Work item: Every line in the entries that holds "computer" should be identified and copied.

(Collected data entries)
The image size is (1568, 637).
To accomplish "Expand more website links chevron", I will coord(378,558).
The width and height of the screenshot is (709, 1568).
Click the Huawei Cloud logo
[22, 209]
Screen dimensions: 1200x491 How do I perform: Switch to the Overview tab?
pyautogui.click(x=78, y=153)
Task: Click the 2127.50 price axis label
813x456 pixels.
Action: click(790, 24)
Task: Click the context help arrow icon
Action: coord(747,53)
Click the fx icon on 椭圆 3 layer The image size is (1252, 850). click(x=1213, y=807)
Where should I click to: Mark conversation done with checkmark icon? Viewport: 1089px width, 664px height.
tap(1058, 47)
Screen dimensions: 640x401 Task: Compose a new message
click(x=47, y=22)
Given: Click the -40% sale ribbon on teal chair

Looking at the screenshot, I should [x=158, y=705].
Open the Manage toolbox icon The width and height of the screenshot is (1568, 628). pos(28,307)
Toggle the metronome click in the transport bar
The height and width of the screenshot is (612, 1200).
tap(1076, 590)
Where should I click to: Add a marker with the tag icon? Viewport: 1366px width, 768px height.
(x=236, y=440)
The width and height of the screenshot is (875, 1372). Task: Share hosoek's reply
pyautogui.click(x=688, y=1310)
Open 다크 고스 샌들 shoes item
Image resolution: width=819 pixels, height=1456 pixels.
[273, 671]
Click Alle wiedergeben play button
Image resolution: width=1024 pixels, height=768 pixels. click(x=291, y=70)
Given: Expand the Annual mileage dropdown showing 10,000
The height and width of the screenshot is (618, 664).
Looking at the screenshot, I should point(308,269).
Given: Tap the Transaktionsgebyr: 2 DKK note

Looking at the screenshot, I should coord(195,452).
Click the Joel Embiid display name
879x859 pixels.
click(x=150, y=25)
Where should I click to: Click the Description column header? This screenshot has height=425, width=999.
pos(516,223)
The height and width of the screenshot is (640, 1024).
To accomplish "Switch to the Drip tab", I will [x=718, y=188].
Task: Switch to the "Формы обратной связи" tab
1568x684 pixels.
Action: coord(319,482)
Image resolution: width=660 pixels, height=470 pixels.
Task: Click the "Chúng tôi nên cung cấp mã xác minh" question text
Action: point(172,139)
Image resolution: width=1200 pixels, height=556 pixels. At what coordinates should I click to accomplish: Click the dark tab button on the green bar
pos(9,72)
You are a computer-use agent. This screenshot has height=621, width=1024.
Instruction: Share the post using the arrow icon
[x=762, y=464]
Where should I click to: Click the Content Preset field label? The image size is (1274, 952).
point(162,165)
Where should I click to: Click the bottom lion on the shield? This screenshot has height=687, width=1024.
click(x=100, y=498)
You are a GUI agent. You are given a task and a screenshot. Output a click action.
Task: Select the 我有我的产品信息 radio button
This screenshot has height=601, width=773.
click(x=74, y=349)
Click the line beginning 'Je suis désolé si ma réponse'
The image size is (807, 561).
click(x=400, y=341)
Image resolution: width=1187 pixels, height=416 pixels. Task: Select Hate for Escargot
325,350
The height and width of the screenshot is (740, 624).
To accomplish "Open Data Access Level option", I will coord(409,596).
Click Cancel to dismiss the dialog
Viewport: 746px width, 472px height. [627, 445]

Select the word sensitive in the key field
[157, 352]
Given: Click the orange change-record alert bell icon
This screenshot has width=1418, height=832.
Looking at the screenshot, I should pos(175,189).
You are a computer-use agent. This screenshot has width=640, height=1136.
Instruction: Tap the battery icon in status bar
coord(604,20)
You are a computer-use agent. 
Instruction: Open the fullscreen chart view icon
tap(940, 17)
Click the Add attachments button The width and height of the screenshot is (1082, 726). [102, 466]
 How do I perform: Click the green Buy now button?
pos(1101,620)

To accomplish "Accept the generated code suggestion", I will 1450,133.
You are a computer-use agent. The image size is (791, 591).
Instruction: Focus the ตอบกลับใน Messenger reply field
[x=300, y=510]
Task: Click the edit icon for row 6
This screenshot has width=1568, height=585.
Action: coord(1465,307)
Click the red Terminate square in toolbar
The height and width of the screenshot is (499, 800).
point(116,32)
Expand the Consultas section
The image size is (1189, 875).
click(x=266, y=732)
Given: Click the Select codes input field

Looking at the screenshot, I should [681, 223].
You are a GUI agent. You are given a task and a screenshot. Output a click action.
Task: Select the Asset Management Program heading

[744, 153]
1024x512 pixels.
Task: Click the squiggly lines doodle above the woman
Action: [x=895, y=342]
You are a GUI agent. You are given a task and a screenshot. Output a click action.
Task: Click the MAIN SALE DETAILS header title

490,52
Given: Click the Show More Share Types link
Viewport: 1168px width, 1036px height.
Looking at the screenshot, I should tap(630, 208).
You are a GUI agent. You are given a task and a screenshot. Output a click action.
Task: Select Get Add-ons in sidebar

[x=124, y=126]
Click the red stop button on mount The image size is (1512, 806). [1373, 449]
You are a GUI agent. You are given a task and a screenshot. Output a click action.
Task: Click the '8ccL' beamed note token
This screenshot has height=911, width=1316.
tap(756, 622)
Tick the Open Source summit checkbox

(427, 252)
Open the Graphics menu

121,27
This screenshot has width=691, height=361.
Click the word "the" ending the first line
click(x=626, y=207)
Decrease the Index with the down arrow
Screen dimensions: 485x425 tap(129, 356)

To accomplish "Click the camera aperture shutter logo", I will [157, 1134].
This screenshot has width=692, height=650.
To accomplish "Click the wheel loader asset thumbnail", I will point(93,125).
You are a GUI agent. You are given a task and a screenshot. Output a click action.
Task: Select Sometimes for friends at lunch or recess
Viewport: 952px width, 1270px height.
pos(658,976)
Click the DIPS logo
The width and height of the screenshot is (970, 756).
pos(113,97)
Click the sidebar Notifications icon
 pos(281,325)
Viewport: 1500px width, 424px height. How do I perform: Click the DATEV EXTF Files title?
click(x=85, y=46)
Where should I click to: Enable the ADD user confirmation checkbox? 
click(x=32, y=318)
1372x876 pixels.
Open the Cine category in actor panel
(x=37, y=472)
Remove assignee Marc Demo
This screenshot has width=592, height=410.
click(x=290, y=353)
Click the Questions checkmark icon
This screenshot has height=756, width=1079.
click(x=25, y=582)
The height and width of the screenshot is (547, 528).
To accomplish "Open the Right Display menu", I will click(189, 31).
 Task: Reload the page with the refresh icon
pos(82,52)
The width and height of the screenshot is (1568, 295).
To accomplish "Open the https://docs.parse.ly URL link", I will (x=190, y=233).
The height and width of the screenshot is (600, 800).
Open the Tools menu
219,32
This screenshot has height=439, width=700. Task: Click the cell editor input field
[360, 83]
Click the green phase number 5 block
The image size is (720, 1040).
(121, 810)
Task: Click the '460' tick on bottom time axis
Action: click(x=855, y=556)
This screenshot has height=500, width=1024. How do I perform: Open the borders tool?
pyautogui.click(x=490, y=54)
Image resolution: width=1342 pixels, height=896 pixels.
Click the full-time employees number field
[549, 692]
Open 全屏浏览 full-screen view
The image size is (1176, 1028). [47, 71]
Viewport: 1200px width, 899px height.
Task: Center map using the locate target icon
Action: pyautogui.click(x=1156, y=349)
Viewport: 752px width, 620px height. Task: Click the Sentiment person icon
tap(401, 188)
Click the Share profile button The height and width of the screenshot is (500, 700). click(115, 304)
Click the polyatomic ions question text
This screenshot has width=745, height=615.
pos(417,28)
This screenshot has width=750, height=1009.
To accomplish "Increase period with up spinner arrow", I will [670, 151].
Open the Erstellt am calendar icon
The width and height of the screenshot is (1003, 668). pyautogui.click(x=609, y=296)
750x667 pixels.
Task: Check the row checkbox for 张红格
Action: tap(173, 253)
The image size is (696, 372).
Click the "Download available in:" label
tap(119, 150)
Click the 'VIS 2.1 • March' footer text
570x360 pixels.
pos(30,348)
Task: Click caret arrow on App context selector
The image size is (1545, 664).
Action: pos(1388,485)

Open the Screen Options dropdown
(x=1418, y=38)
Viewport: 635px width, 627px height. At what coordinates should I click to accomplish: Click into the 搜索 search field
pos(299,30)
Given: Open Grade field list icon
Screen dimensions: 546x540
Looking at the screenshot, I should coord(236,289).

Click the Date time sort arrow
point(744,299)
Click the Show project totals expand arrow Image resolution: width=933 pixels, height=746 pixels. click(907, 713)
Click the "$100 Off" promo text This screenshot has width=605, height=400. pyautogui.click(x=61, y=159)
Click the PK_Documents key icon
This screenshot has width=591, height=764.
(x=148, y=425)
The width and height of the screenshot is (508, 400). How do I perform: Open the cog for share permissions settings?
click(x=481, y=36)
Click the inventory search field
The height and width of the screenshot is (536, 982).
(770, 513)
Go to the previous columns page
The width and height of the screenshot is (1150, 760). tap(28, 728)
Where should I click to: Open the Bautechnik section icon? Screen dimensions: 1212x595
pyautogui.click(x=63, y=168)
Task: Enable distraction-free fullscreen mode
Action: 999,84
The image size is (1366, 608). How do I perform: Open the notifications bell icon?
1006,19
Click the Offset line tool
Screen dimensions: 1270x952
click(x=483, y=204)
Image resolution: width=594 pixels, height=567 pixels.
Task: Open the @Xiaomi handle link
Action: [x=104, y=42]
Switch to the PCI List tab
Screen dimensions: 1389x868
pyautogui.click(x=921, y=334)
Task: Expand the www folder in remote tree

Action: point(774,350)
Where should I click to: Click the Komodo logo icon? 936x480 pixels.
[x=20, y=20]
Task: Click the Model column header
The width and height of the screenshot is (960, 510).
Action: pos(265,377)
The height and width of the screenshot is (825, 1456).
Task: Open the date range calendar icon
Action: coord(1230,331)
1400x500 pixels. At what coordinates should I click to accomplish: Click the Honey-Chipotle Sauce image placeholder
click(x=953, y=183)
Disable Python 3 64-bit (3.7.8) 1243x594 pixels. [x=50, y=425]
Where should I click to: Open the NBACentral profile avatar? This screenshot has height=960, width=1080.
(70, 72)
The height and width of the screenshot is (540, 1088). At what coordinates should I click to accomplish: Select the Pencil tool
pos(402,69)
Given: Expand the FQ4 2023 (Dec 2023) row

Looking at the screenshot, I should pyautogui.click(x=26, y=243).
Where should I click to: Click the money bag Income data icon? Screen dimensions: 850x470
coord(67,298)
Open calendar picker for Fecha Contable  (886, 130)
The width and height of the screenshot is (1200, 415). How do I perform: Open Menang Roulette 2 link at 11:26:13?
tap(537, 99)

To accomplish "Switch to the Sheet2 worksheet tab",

Your solution:
You are a computer-use agent. This screenshot has height=621, width=1024.
You are a computer-use agent. This screenshot has width=640, height=1136.
You are a computer-use agent. 
You are a computer-use agent. The image size is (791, 591).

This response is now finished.